(Records from a pointing dataset)
++++++

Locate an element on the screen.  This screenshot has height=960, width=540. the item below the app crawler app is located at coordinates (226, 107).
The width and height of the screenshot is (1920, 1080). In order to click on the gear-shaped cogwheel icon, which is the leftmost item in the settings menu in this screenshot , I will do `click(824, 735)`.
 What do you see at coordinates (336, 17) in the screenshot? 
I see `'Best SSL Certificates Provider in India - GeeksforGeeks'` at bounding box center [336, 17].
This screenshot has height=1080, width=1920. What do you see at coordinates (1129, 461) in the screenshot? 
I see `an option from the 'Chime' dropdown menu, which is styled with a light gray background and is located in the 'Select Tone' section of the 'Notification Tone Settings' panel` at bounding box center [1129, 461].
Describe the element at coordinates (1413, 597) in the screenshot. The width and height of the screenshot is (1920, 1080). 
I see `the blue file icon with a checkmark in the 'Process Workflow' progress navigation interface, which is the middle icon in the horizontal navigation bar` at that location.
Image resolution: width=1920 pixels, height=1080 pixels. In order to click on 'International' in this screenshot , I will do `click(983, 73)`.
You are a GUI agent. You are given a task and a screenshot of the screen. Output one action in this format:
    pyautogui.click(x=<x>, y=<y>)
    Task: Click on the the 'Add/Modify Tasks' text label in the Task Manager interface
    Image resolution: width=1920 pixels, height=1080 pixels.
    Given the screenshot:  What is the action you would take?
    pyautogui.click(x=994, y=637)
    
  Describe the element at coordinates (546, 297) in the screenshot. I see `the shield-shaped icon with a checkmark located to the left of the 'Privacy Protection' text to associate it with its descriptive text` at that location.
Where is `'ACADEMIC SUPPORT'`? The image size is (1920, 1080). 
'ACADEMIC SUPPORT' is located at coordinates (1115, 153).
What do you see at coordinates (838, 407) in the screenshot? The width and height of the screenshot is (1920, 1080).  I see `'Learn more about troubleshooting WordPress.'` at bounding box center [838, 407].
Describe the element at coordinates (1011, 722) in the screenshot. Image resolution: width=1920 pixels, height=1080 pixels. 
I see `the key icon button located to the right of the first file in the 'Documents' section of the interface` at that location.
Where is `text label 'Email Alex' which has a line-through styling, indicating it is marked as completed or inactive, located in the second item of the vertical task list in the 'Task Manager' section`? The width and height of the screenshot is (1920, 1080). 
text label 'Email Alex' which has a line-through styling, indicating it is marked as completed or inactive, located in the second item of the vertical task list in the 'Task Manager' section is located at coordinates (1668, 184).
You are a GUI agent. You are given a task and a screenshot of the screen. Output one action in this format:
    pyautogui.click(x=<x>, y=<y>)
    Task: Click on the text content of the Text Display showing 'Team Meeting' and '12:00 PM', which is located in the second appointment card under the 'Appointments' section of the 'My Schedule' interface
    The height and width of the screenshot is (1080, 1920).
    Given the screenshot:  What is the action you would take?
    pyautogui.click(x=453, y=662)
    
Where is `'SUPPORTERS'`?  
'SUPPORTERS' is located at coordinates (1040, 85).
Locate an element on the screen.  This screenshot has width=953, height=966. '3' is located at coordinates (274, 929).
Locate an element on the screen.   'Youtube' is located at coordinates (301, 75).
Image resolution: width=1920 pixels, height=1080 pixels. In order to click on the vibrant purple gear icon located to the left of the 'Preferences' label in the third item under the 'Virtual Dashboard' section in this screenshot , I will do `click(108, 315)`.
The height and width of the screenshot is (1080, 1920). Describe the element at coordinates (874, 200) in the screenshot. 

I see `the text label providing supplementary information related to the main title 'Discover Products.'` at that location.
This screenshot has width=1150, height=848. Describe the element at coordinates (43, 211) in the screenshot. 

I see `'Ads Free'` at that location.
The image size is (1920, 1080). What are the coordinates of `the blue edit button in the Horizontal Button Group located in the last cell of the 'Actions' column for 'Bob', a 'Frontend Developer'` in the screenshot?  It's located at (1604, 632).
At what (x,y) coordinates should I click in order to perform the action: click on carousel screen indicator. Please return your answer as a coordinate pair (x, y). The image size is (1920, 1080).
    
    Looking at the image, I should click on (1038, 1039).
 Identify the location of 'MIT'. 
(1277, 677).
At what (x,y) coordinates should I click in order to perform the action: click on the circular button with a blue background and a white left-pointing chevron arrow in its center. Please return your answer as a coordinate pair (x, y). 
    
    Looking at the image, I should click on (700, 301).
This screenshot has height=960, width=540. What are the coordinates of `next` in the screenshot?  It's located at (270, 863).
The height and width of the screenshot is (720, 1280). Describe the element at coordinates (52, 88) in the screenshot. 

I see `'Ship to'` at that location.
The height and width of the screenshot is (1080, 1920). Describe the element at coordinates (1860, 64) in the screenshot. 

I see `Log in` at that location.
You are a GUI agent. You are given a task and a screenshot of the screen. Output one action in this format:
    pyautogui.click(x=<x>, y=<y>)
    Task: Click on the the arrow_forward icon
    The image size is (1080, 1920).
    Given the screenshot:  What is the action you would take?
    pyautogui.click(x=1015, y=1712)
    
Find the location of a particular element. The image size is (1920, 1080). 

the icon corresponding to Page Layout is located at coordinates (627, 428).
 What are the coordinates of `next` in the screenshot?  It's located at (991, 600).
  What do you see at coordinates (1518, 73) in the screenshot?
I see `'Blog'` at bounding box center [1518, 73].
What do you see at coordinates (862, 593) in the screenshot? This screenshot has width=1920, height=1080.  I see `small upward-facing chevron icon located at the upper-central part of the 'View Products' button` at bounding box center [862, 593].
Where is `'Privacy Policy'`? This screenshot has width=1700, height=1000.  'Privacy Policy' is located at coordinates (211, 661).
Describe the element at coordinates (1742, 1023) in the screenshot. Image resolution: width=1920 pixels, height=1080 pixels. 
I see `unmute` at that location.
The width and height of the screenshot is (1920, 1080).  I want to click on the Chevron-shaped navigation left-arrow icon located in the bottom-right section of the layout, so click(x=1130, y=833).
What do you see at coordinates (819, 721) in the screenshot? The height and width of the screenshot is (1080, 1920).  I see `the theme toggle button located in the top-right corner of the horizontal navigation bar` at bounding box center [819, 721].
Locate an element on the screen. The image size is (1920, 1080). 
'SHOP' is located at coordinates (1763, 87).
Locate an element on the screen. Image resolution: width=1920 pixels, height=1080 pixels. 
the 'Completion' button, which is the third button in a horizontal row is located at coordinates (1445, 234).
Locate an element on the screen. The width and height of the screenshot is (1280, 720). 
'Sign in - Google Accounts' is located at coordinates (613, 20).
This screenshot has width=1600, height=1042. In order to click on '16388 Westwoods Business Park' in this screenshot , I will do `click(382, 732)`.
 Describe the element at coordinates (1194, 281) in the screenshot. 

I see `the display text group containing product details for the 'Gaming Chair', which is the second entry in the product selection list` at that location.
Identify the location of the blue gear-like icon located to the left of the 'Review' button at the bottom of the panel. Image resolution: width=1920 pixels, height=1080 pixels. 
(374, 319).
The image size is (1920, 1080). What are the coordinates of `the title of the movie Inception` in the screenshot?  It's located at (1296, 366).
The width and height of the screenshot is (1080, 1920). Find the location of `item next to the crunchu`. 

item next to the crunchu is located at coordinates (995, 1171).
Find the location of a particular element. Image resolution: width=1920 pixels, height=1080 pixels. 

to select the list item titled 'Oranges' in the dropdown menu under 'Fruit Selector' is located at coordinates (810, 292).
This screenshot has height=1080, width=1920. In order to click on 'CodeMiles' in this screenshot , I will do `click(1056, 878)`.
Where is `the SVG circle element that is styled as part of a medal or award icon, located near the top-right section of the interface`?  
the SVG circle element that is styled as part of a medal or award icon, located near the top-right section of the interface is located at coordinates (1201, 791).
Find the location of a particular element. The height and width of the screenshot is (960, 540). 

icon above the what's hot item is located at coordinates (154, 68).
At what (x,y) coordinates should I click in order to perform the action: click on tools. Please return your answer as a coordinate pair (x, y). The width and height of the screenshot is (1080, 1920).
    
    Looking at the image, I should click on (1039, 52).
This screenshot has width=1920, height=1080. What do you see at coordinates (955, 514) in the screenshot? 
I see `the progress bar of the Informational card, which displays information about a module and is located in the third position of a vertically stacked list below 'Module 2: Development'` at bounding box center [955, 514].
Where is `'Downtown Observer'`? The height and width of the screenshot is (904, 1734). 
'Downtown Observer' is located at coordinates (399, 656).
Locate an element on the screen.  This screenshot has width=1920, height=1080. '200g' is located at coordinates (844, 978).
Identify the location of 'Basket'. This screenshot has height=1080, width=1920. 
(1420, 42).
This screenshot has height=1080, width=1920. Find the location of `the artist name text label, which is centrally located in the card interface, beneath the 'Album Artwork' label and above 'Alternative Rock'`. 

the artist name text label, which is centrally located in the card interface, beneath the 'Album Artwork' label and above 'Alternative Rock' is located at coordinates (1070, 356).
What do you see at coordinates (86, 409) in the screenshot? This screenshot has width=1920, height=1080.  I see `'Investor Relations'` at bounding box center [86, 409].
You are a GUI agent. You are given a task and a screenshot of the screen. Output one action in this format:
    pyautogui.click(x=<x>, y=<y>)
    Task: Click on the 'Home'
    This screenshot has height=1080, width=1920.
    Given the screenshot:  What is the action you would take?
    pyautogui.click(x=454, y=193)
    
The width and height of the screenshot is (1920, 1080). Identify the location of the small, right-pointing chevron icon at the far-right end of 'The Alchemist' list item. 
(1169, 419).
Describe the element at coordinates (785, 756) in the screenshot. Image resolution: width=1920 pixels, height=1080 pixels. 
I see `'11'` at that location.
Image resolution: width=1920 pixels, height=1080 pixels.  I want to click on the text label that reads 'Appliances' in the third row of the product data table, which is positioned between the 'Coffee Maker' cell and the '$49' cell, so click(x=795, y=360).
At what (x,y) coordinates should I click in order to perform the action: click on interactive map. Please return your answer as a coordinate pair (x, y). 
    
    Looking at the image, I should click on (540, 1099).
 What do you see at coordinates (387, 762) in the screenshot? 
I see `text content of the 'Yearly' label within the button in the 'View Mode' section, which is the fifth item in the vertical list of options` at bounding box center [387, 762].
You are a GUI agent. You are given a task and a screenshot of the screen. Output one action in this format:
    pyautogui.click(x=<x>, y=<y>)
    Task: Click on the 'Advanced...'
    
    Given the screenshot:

++++++

** SET TASK **
Please change "screenshot" to "screen capture" in the items that begin at the line that has "Locate an element on the screen. The width" and stop after the line that has "(374, 319).". Give back only those lines, with nothing else altered.

** ANSWER TO THE PROBLEM **
Locate an element on the screen. The width and height of the screen capture is (1280, 720). 
'Sign in - Google Accounts' is located at coordinates (613, 20).
This screen capture has width=1600, height=1042. In order to click on '16388 Westwoods Business Park' in this screen capture , I will do `click(382, 732)`.
 Describe the element at coordinates (1194, 281) in the screen capture. 

I see `the display text group containing product details for the 'Gaming Chair', which is the second entry in the product selection list` at that location.
Identify the location of the blue gear-like icon located to the left of the 'Review' button at the bottom of the panel. Image resolution: width=1920 pixels, height=1080 pixels. 
(374, 319).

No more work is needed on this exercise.